Masters of Running

What if you looked at your next big race in a slightly different way? Most people think that running is a completely natural human thing and we can all do it. To some degree that’s true but we can’t all run 100 m in under 10 seconds and we can’t all run a marathon in 2 hrs and 1 minute. Yes genetics accounts for the world record runners but there is a lot that an ordinary human can do to realise their own true running potential.

To run to your potential you need to retrain a body that is accustomed to sitting 14 of 16 waking hours. Tight hips, weak glutes, poor proprioception are all a result of sitting in chairs all day long. Add to that tight shoulders, poorly activated core, poor posture and you begin to understand that not only are we missing the basic skills to run well but we also have a body that simply can’t run well. Yet!

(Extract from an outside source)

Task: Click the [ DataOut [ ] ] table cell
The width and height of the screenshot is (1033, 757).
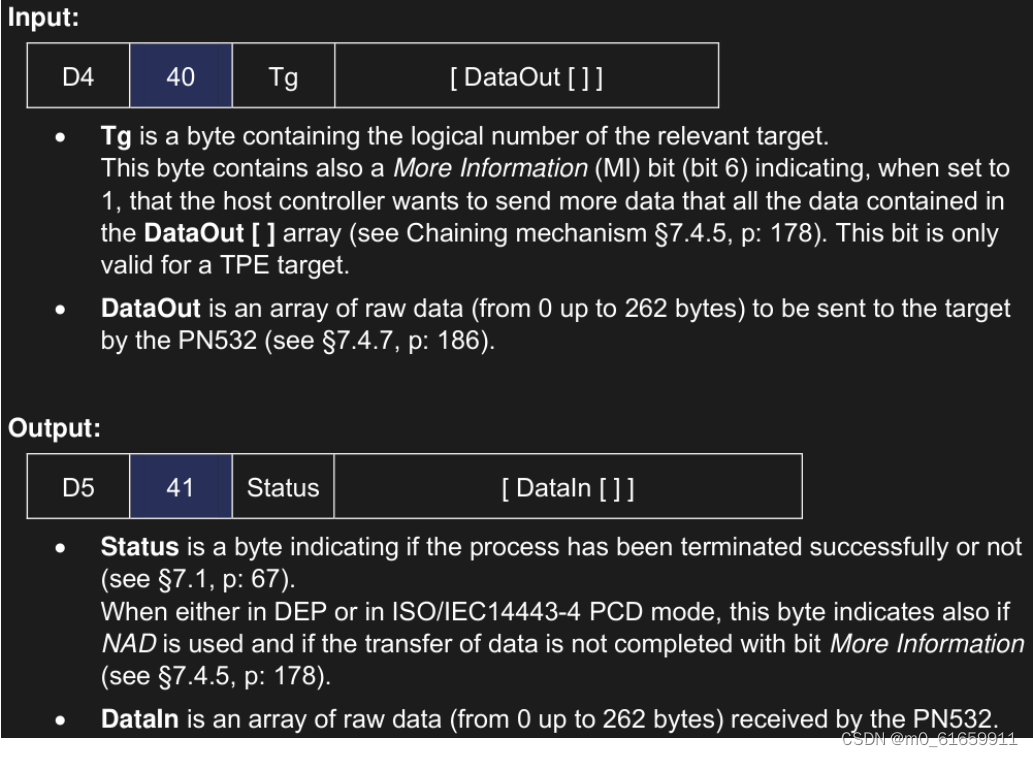Action: tap(526, 75)
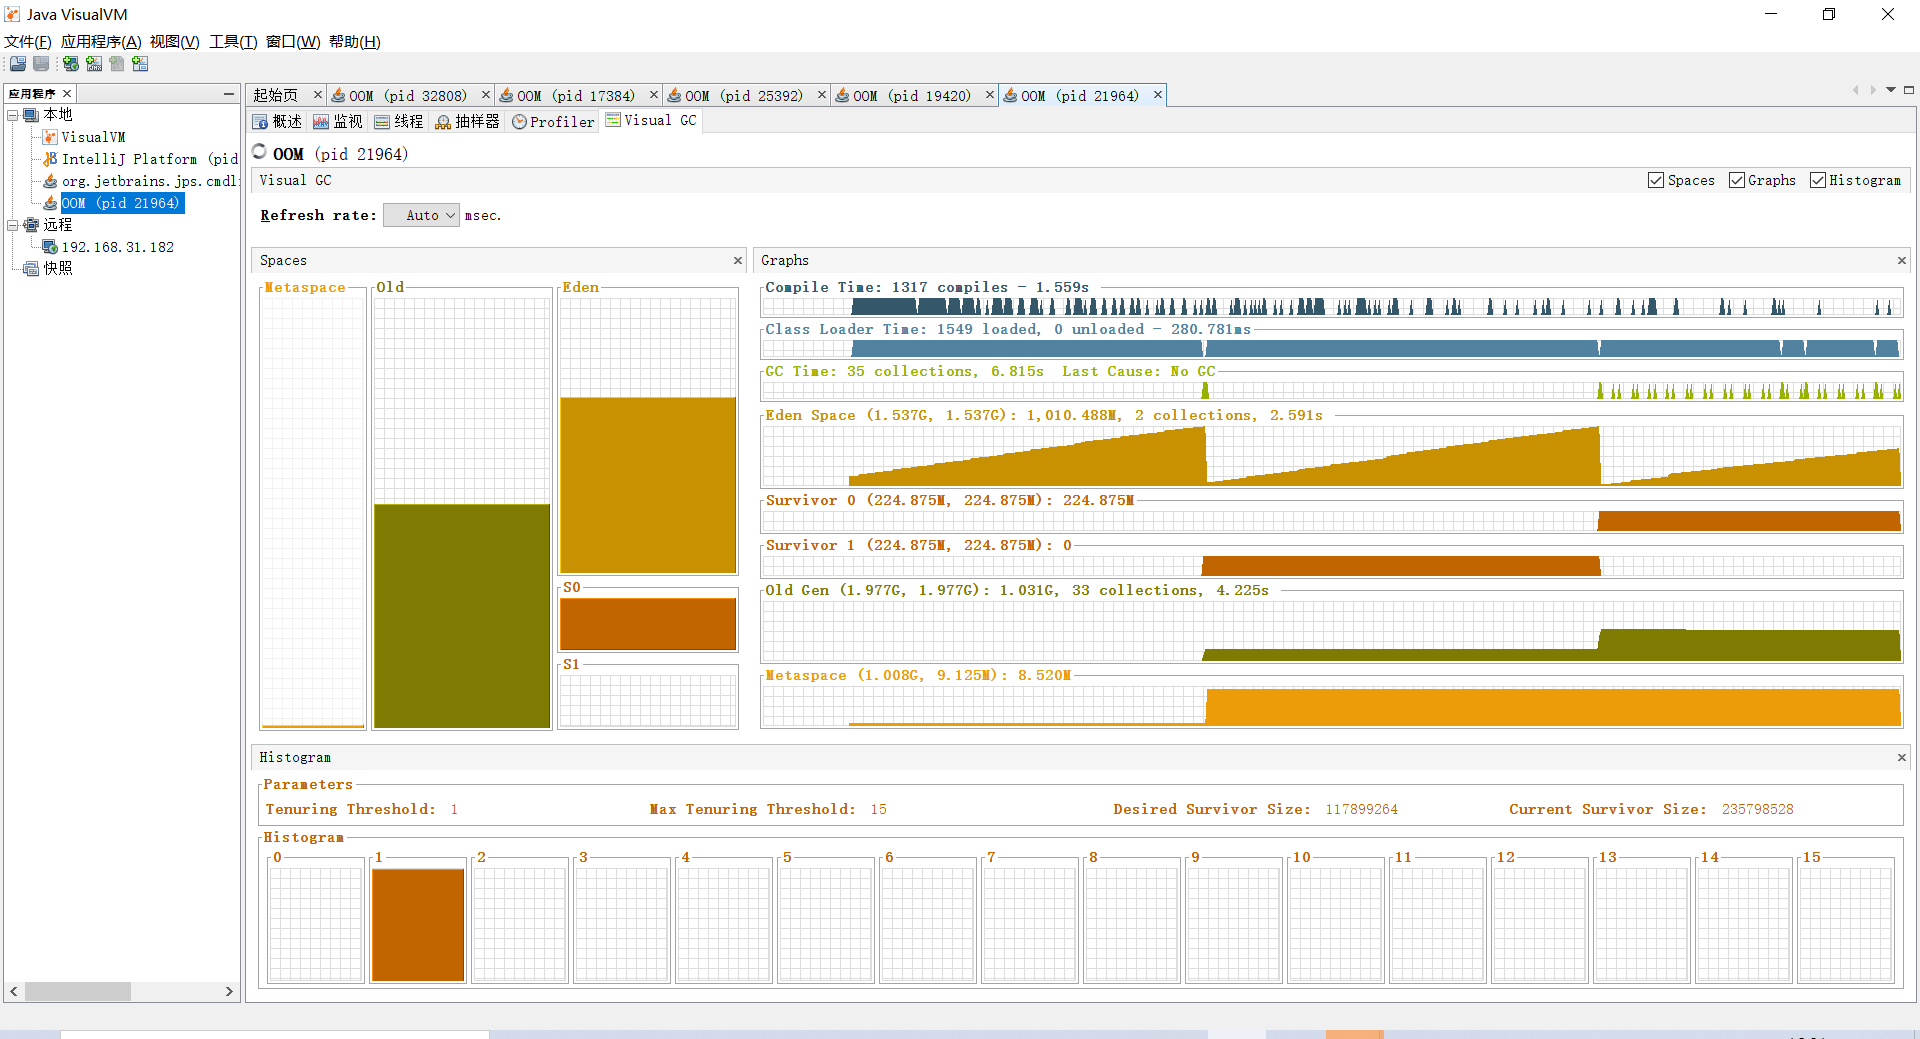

You’d probably end up in hospital if you suddenly tried to run a 10 second hundred meter or a sub 2:02 marathon. So we build progressively. Work on improving your body movement and mobility through a series of strength and conditioning exercises. Improve your running form to become both an efficient and a powerful runner. Practice running, a lot, so as to hone your body into a good running shape. These three things Strength, Form and Practice, as in many other physical pursuits, feed each other in an ongoing spiral of improvement moving a runner from novice to master. The process takes years and many will not ever master running in the way that Usain Bolt or Eliud Kipchoge have. What we can do is to approach our running as a physical practice with the ultimate aim of becoming a running master of our own body.

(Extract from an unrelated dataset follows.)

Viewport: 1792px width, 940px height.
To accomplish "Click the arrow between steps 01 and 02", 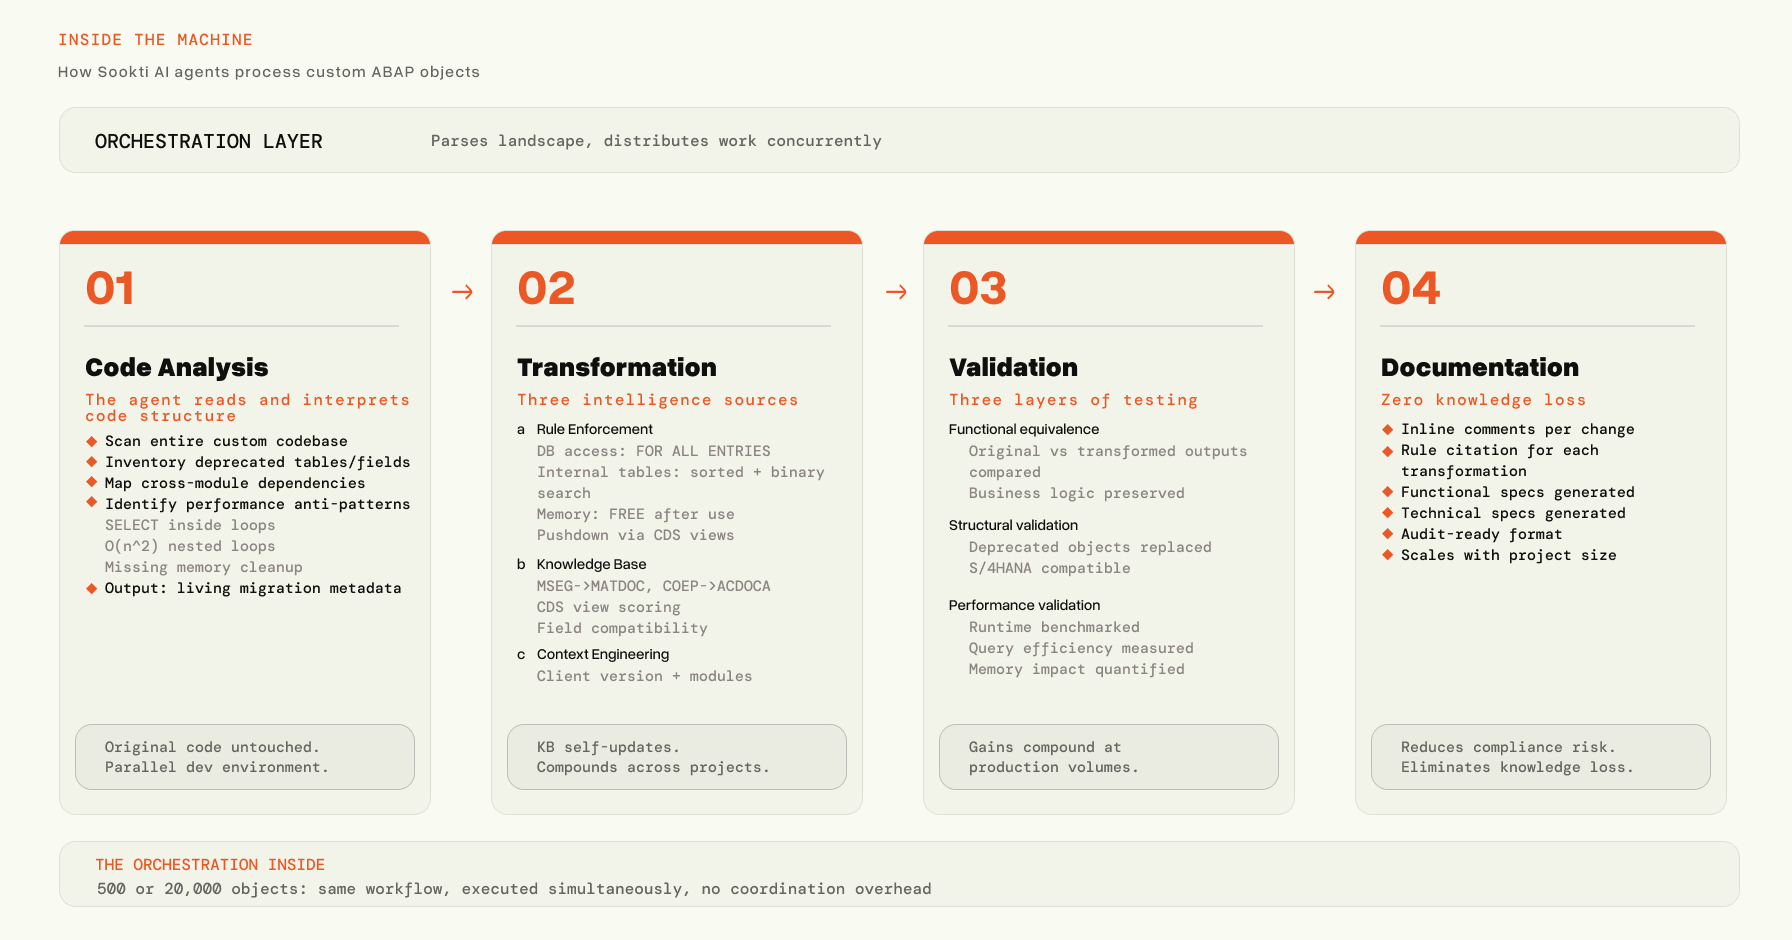I will click(462, 292).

Pause for a moment and think about the implications of practicing for mastery. For starters it’s unlikely that you will ever feel that you’ve mastered running. There is always something to work on. A big mental shift though comes in how you approach races.

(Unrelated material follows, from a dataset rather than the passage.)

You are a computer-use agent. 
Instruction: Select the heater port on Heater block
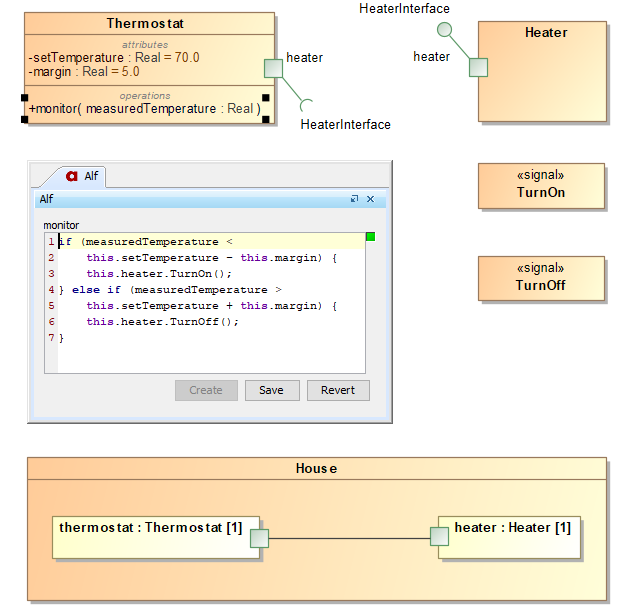point(478,67)
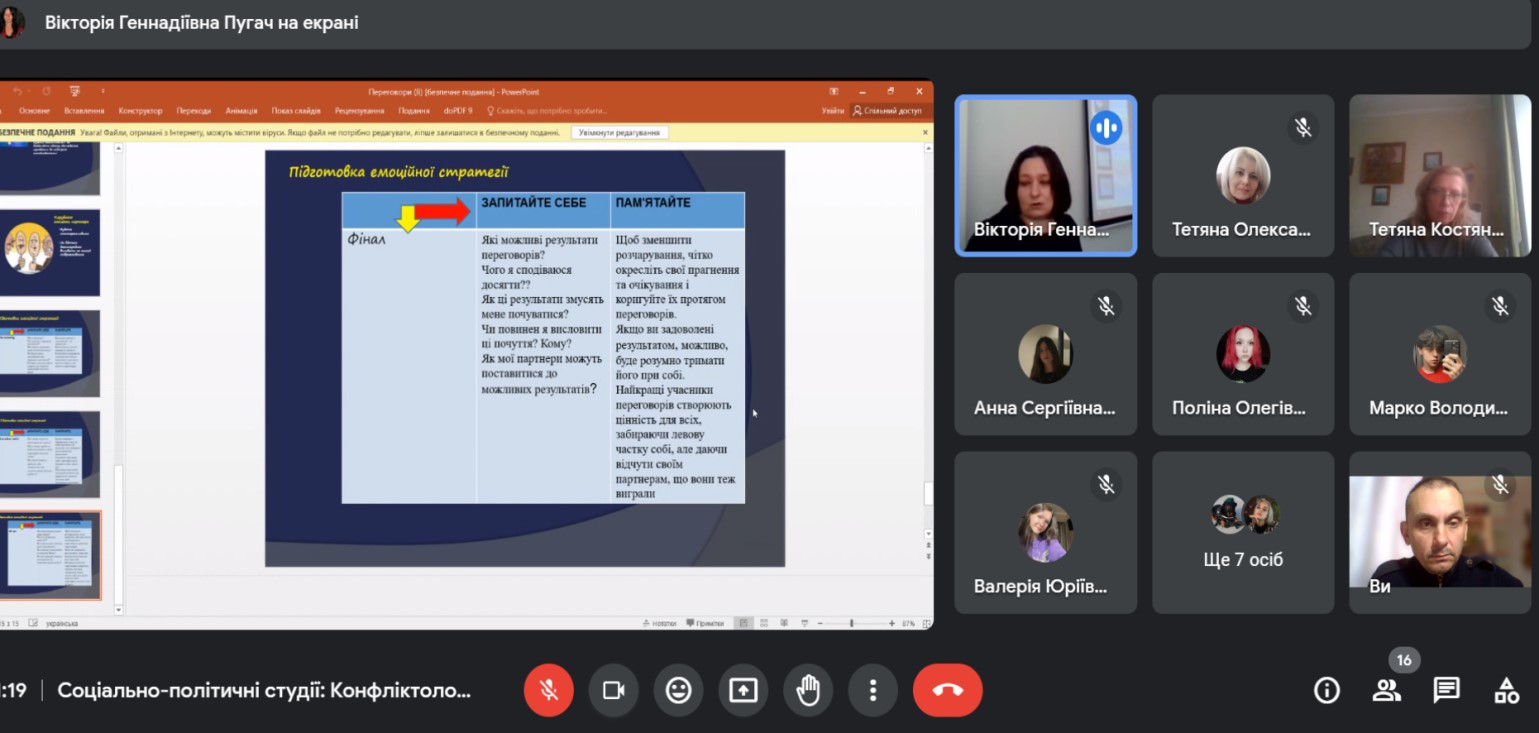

A race becomes a test. It’s a way to see how you’ve progressed in your running. To measure if the new strength, additional speed or form improvement you’ve been working on is having an effect. You are no longer focused on the finish line or on trying to make less mistakes than the other runners. The focus now is on pushing your own abilities. Even a bad race is good feedback. Post race blues is radically reduced because you weren’t focused on the event as a standalone goal it’s simply a step on your path to running mastery. The greatest gift however is to be able to run with a playful spirit and gratitude in your heart because you have an opportunity to measure yourself, against the course and the other runners.

This is the essence of being a Mindful Runner. It is a never ending journey of running from novice to master.